First-line treatment of osteoporosis with osteoanabolic therapy: a new opportunity

Abstract

Osteoporosis is a national health priority, and over six million Australians over the age of 50 years have poor bone health. Fragility fractures due to osteoporosis are associated with an increased morbidity and mortality risk and a high economic cost to the community. It is a chronic condition requiring long-term management. Despite notable advances in pharmacotherapy, large treatment gaps remain. Antiresorptive drugs have been the foundation of treatment; however, their efficacy wanes and rare adverse effects accumulate with prolonged use. Osteoanabolic drugs form new bone and can also restore deteriorated bone microarchitecture, in addition to increasing bone mineral density. Currently, antiresorptive drugs are used as first-line drugs for osteoporosis. However, recent studies have highlighted the superiority of anabolic drugs for fracture reduction over antiresorptives. Furthermore, for patients at very high risk or imminent risk of fracture, the use of sequential therapy with an osteoanabolic medication followed by an antiresorptive is superior to achieving optimal long-term bone health outcomes. This article will discuss the evidence supporting the anti-fracture benefits of osteoanabolic drugs, emphasising their benefits as first-line agents for osteoporosis. Challenges surrounding transitions between osteoanabolic and antiresorptive medications are also discussed, highlighting considerations for the optimal treatment sequence with a focus on recent updates to Australian prescribing recommendations and PBS requirements.
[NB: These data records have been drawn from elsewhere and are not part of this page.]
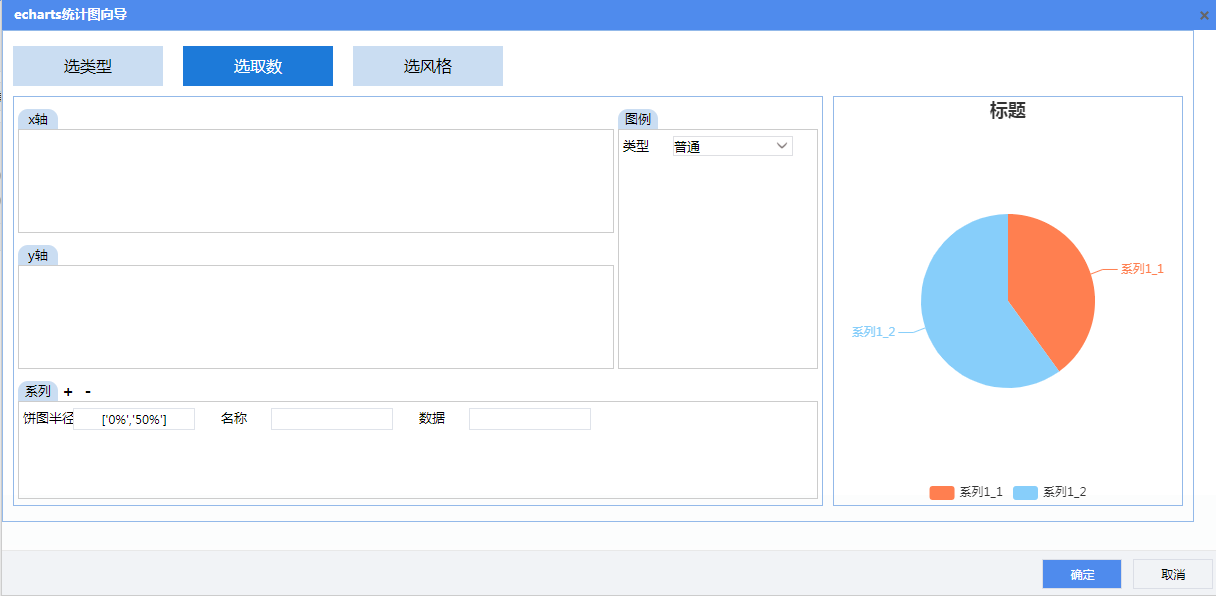The image size is (1216, 596).
Task: Toggle the orange 系列1_1 legend swatch
Action: point(941,492)
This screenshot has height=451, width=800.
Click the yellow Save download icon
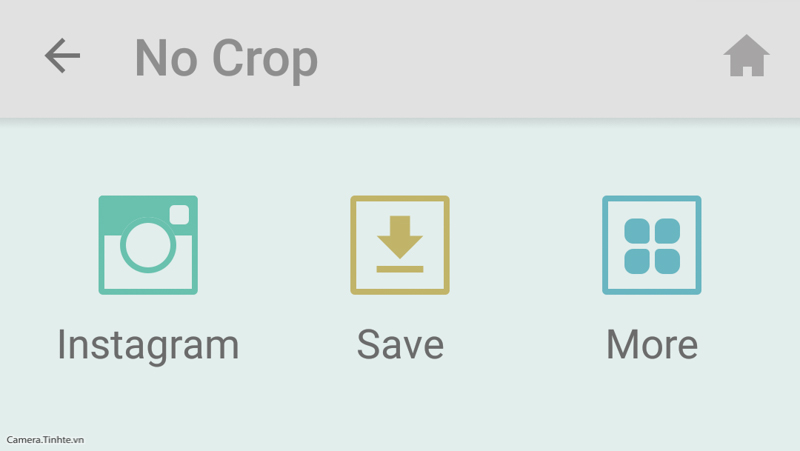(400, 245)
Keywords: anabolic treatment; fracture; osteoporosis.

Figure 1

Cellular and molecular mechanisms involved in bone remodelling, highlighting the role of antiresorptive and anabolic agents in regulating osteoclast and osteoblast activity. Denosumab: a monoclonal antibody that blocks receptor activator of nuclear factor kappa‐B ligand (RANKL), thereby preventing osteoclast formation and reducing bone resorption. Bisphosphonate, oestrogen and selective oestrogen receptor modulators (SERMs): these agents inhibit osteoclast activity, thereby reducing bone breakdown. Teriparatide and abaloparatide: analogues of parathyroid hormone (PTH) that increase bone formation. Romosozumab: a monoclonal antibody that inhibits sclerostin, a protein produced by osteocytes that suppresses osteoblast activity, thereby promoting bone formation.

Figure 2

Incidence of new vertebral fractures in patients treated with teriparatide or risedronate.

Figure 3

Updated osteoporosis guidelines endorsed by RACGP and Healthy Bones Australia.